(re-sent, including figures this time)
Jean-Marc Lasgouttes schreef op 6-5-2014 22:33:
Le 06/05/14 22:21, Vincent van Ravesteijn a écrit :
OK, I have an idea for having correct selections without loosing the
Color_selectiontext enum: we could draw the complete string as
selected and non-selected, but use clipping to make sure that only the
right part of the selection is visible. It will be a bit tricky, but
it is doable.
In LyX 2.0.7 coloring parts of arabic strings works ok. So, I'm not sure
why there is a problem here now. Ok, ligatures that should have
different parts colored differently is a bit difficult. My feeling is
that it is ok to split the ligatures in this exceptional case. The
contextual forms in arabic though are not ligatures and can be painted
in different colors without problems.
Actually, in master, the composition of character is done also by
looking forward and therefore by using characters beyond the ones we
are interested in. However, this is all hardcoded stuff, and I would
like instead to rely on whatever information Qt can give me.
Have you had a look on QFontMetrics::width(QString const & str, int n =
-1). This function interprets the whole string str, and computes the
width of the string up to the nth character. This gives you the correct
positions for the arabic contextual forms.
The bigger problem will be cursor positioning, but I need more
information from people who understand Arabic writing to progress on
that.
What info do you need ?
What is the difference between a ligature and a contextual form?
According to: http://en.wikipedia.org/wiki/Arabic_alphabet#Ligatures,
there is only one compulsory ligature (having two forms, see later), and
that's the one I showed in a previous mail.
The contextual forms means that in general, each character has four
different presentation forms.

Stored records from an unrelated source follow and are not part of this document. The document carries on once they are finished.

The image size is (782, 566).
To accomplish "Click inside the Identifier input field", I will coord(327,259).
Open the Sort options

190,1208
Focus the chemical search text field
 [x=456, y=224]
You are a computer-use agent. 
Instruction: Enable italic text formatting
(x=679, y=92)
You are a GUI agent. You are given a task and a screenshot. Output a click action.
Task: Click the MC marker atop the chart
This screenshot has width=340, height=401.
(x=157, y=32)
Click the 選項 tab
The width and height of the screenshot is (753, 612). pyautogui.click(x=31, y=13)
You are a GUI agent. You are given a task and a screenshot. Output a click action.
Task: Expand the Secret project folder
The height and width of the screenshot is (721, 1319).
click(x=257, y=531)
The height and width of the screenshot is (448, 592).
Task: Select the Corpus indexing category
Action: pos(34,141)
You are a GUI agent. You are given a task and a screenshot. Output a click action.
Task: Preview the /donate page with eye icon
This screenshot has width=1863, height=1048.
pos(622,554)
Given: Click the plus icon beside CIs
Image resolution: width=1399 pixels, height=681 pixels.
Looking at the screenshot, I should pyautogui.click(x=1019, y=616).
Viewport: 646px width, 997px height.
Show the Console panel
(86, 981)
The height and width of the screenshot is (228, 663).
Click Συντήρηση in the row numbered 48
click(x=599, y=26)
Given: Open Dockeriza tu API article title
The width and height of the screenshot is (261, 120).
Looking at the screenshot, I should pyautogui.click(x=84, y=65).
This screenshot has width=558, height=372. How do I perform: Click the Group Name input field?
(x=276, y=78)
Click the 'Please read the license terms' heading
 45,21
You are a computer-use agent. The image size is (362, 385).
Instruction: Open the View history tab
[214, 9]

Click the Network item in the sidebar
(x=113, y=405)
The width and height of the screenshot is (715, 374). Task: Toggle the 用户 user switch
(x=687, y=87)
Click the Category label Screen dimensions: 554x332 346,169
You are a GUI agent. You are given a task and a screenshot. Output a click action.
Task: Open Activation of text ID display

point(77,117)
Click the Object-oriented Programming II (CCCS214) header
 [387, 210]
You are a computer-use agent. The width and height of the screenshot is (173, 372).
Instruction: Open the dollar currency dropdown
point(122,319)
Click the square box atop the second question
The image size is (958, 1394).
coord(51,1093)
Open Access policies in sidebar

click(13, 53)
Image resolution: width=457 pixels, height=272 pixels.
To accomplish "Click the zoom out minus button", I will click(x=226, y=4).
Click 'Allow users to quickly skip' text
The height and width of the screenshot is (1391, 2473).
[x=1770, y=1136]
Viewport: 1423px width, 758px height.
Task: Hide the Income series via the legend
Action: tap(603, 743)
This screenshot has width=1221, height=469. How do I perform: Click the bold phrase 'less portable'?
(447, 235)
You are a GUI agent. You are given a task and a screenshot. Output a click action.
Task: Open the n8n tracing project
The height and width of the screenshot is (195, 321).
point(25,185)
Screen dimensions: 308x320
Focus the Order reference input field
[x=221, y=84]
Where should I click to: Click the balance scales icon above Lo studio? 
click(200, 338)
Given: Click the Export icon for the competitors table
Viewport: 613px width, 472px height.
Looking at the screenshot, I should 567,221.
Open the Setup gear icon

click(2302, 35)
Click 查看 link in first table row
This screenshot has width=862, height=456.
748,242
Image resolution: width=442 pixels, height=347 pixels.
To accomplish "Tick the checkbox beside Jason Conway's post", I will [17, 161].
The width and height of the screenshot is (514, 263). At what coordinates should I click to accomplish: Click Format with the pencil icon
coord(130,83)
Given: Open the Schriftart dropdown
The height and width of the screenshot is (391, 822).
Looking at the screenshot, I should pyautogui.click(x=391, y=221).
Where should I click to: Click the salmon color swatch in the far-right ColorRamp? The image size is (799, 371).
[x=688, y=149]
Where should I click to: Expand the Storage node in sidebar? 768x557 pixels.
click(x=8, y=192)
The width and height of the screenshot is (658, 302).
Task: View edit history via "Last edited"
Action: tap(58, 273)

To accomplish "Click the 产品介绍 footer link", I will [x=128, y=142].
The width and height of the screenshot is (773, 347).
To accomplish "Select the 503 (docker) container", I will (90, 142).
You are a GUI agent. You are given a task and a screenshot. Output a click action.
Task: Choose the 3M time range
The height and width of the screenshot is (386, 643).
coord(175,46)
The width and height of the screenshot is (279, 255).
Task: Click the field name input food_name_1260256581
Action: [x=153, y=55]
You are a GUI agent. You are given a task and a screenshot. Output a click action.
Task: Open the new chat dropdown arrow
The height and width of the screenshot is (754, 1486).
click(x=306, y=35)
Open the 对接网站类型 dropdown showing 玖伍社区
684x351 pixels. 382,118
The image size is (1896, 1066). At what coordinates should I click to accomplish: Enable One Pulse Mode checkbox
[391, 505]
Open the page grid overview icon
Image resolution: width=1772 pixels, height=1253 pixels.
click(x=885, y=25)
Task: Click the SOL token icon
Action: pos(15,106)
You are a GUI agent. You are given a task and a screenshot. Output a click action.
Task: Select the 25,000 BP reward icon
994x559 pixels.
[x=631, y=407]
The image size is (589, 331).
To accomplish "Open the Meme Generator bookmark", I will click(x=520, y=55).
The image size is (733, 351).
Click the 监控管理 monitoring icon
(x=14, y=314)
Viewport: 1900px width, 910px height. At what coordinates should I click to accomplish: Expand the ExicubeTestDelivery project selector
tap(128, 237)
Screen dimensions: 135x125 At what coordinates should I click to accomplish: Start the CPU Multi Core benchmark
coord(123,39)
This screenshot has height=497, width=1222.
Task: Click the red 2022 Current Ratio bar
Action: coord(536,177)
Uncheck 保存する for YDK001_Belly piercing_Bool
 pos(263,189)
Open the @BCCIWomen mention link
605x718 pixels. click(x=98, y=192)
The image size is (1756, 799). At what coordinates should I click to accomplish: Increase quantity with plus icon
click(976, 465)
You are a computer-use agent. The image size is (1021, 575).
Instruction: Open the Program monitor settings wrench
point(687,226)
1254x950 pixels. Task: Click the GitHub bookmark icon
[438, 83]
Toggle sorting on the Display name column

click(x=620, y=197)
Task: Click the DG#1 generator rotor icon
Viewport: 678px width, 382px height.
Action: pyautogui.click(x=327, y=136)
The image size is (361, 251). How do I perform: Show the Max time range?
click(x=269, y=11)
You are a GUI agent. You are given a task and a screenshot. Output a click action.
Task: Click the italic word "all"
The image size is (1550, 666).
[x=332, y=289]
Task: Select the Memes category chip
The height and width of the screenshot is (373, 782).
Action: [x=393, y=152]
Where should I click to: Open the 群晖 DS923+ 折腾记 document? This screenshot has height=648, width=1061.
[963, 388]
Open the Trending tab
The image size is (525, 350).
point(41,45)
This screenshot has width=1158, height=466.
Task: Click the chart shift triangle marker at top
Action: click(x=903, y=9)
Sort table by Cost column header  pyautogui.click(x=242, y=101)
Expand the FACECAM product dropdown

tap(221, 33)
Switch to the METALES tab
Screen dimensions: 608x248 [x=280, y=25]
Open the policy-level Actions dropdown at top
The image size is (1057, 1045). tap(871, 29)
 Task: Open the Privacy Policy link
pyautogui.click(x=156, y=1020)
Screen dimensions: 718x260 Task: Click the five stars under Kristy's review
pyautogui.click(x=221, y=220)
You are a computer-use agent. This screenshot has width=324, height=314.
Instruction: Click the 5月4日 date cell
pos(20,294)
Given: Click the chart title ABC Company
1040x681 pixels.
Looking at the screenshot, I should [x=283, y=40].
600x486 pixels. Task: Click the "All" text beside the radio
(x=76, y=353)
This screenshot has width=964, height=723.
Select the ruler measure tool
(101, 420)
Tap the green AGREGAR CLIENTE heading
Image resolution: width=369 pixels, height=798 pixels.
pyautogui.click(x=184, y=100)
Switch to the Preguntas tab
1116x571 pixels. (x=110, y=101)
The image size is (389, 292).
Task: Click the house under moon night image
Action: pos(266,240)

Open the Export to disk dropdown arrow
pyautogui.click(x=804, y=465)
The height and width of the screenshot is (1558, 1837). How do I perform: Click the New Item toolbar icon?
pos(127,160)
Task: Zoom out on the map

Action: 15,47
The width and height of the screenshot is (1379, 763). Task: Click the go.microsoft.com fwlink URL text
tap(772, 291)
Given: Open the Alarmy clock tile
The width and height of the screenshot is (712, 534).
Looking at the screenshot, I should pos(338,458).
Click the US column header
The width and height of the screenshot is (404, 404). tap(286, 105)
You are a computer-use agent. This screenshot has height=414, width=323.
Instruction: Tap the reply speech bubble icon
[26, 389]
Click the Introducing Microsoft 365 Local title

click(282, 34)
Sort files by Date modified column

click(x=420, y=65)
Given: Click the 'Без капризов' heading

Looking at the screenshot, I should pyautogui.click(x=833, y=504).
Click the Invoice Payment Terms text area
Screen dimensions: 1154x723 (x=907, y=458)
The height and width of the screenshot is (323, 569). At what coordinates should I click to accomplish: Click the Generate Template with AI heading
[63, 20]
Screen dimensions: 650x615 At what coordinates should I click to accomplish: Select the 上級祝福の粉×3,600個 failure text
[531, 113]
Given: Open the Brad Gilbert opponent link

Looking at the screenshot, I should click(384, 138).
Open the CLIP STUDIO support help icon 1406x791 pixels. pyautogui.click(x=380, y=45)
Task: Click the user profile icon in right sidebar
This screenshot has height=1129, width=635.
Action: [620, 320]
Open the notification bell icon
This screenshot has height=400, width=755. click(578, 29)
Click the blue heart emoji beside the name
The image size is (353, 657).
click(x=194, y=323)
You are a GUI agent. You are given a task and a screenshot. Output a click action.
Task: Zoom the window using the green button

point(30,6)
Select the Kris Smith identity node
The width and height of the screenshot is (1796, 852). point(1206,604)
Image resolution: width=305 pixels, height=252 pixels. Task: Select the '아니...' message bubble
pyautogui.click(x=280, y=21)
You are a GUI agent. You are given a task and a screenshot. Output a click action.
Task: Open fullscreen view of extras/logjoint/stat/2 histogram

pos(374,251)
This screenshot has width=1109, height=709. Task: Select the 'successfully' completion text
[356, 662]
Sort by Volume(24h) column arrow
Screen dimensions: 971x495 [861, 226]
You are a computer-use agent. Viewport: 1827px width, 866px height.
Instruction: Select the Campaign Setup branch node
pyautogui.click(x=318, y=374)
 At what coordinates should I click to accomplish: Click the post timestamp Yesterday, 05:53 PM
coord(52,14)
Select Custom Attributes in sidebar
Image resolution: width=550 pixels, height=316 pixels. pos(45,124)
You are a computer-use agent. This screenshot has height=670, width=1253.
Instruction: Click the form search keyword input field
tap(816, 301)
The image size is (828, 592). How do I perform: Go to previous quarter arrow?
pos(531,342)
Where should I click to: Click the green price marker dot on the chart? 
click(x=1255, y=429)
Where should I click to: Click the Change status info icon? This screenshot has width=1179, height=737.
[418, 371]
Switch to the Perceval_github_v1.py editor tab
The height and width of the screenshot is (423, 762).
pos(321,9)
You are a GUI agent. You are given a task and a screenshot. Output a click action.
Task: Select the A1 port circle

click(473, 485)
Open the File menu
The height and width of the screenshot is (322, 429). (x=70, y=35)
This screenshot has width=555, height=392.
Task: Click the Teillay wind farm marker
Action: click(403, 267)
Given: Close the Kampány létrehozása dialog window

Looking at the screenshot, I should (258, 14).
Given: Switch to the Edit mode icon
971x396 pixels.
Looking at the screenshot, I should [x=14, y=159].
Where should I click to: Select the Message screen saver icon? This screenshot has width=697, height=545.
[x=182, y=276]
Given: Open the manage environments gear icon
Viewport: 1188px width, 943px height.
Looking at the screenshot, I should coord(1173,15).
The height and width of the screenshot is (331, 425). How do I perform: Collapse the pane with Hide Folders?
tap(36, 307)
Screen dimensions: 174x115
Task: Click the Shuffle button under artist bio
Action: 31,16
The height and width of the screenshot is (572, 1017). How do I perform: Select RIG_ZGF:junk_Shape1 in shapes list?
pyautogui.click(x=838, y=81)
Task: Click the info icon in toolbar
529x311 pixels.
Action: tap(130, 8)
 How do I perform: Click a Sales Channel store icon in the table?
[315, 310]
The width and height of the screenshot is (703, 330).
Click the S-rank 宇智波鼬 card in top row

These are the unicode points in the
arabic_table in src/Encoding.cpp. The unicode points are located in the
"Arabic Presentation Forms-B" unicode table.
In the four columns you can see the:
- isolated form
- end form; when the character is only connected to the character in front,
- initial form; when the character is only connected to the character
behind.
- mid form; when the character is connected to both the character in
front as behind,
An example of ha (0x0647):
Ha has four different representation forms.
Here an example of meem (0x0645):
Although the character looks pretty much the same in the first/second
and third/fourth form, they are different forms and have therefore
different unicode points.
The case is different when considering for example waw (0X0648):
This character can only be connected to the character before, but never
to the character behind. This means that the first and third form have
the same unicode point, as well as the second and fourth form. The
reader can confirm this in the arabic_table that this is indeed the case.
Are there in arabic Compose character that do not really have their
own width (like accents in latin scripts), but decorate another
character?
Most important compose chars are the "accents" that indicate the vowel
sounds and a few more. The range as defined by
Encodings::arabicComposeChar follows exactly what is defined by ISO-8859-6.
I think that the chars are recognized from Qt by QChar::category() ==
Qt::Mark_NonSpacing.
I want to have some feeling of how this works. If you have a web page
for newbies describing these features, this would be perfect. Also,
what program is supposed to have a sound implementation of these
languages in terms of behavior? Word? LibreOffice?
I am not sure when I will have time to continue, but I want to
understand all these things.
And first I will probably try to implement your idea of using Qt to
place cursor.
Ah that answers my first question.
JMarc
Vincent